** What to work on **
Keeping every character as it is, transcribe the entries below.
- - - - -
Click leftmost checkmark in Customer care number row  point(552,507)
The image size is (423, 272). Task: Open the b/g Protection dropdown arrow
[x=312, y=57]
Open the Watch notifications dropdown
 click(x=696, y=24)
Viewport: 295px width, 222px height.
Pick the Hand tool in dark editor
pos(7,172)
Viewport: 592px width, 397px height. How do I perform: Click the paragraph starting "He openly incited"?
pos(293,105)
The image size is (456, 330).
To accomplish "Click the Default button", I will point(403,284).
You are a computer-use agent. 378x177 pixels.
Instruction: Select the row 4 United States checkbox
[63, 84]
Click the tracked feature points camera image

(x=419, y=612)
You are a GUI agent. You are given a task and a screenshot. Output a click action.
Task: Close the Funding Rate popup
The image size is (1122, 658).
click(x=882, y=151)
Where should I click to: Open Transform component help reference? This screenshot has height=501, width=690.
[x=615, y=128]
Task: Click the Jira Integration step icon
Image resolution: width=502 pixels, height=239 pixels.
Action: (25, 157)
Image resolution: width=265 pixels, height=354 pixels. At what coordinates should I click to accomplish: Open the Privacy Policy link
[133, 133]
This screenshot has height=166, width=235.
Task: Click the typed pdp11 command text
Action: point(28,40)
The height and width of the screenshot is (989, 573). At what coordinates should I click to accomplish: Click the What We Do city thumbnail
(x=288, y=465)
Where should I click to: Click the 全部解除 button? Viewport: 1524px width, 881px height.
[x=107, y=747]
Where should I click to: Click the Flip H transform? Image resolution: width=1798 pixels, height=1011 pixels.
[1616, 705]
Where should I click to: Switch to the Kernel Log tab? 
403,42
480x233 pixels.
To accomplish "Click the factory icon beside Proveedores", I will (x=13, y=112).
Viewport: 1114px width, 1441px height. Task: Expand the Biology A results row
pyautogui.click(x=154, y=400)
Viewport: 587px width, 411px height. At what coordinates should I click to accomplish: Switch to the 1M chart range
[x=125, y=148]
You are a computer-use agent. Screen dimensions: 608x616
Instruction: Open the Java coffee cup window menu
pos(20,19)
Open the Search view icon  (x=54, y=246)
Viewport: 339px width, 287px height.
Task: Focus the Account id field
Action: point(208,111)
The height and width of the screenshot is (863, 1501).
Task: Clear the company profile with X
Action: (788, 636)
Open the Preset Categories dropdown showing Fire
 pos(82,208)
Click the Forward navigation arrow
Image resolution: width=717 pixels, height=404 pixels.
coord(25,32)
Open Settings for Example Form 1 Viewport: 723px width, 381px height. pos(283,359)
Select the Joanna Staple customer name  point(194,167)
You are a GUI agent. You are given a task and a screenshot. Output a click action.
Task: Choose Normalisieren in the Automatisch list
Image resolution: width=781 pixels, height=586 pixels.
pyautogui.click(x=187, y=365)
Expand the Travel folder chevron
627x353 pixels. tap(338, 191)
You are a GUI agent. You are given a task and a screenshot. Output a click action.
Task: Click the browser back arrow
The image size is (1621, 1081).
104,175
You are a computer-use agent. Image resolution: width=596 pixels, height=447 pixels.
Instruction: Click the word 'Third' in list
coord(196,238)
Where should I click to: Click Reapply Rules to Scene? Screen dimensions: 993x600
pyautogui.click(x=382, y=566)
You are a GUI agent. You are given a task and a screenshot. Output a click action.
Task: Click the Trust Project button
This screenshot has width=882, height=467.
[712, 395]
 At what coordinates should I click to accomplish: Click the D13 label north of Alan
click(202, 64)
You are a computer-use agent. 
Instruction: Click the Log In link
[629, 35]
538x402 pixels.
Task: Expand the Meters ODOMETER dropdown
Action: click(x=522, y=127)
- - - - -
** Response below **
Click leftmost checkmark in Customer care number row  point(552,507)
The image size is (423, 272). Task: Open the b/g Protection dropdown arrow
[x=312, y=57]
Open the Watch notifications dropdown
 click(x=696, y=24)
Viewport: 295px width, 222px height.
Pick the Hand tool in dark editor
pos(7,172)
Viewport: 592px width, 397px height. How do I perform: Click the paragraph starting "He openly incited"?
pos(293,105)
The image size is (456, 330).
To accomplish "Click the Default button", I will point(403,284).
You are a computer-use agent. 378x177 pixels.
Instruction: Select the row 4 United States checkbox
[63, 84]
Click the tracked feature points camera image

(x=419, y=612)
You are a GUI agent. You are given a task and a screenshot. Output a click action.
Task: Close the Funding Rate popup
The image size is (1122, 658).
click(x=882, y=151)
Where should I click to: Open Transform component help reference? This screenshot has height=501, width=690.
[x=615, y=128]
Task: Click the Jira Integration step icon
Image resolution: width=502 pixels, height=239 pixels.
Action: (25, 157)
Image resolution: width=265 pixels, height=354 pixels. At what coordinates should I click to accomplish: Open the Privacy Policy link
[133, 133]
This screenshot has height=166, width=235.
Task: Click the typed pdp11 command text
Action: point(28,40)
The height and width of the screenshot is (989, 573). At what coordinates should I click to accomplish: Click the What We Do city thumbnail
(x=288, y=465)
Where should I click to: Click the 全部解除 button? Viewport: 1524px width, 881px height.
[x=107, y=747]
Where should I click to: Click the Flip H transform? Image resolution: width=1798 pixels, height=1011 pixels.
[1616, 705]
Where should I click to: Switch to the Kernel Log tab? 
403,42
480x233 pixels.
To accomplish "Click the factory icon beside Proveedores", I will (x=13, y=112).
Viewport: 1114px width, 1441px height. Task: Expand the Biology A results row
pyautogui.click(x=154, y=400)
Viewport: 587px width, 411px height. At what coordinates should I click to accomplish: Switch to the 1M chart range
[x=125, y=148]
You are a computer-use agent. Screen dimensions: 608x616
Instruction: Open the Java coffee cup window menu
pos(20,19)
Open the Search view icon  (x=54, y=246)
Viewport: 339px width, 287px height.
Task: Focus the Account id field
Action: point(208,111)
The height and width of the screenshot is (863, 1501).
Task: Clear the company profile with X
Action: (788, 636)
Open the Preset Categories dropdown showing Fire
 pos(82,208)
Click the Forward navigation arrow
Image resolution: width=717 pixels, height=404 pixels.
coord(25,32)
Open Settings for Example Form 1 Viewport: 723px width, 381px height. pos(283,359)
Select the Joanna Staple customer name  point(194,167)
You are a GUI agent. You are given a task and a screenshot. Output a click action.
Task: Choose Normalisieren in the Automatisch list
Image resolution: width=781 pixels, height=586 pixels.
pyautogui.click(x=187, y=365)
Expand the Travel folder chevron
627x353 pixels. tap(338, 191)
You are a GUI agent. You are given a task and a screenshot. Output a click action.
Task: Click the browser back arrow
The image size is (1621, 1081).
104,175
You are a computer-use agent. Image resolution: width=596 pixels, height=447 pixels.
Instruction: Click the word 'Third' in list
coord(196,238)
Where should I click to: Click Reapply Rules to Scene? Screen dimensions: 993x600
pyautogui.click(x=382, y=566)
You are a GUI agent. You are given a task and a screenshot. Output a click action.
Task: Click the Trust Project button
This screenshot has width=882, height=467.
[712, 395]
 At what coordinates should I click to accomplish: Click the D13 label north of Alan
click(202, 64)
You are a computer-use agent. 
Instruction: Click the Log In link
[629, 35]
538x402 pixels.
Task: Expand the Meters ODOMETER dropdown
Action: click(x=522, y=127)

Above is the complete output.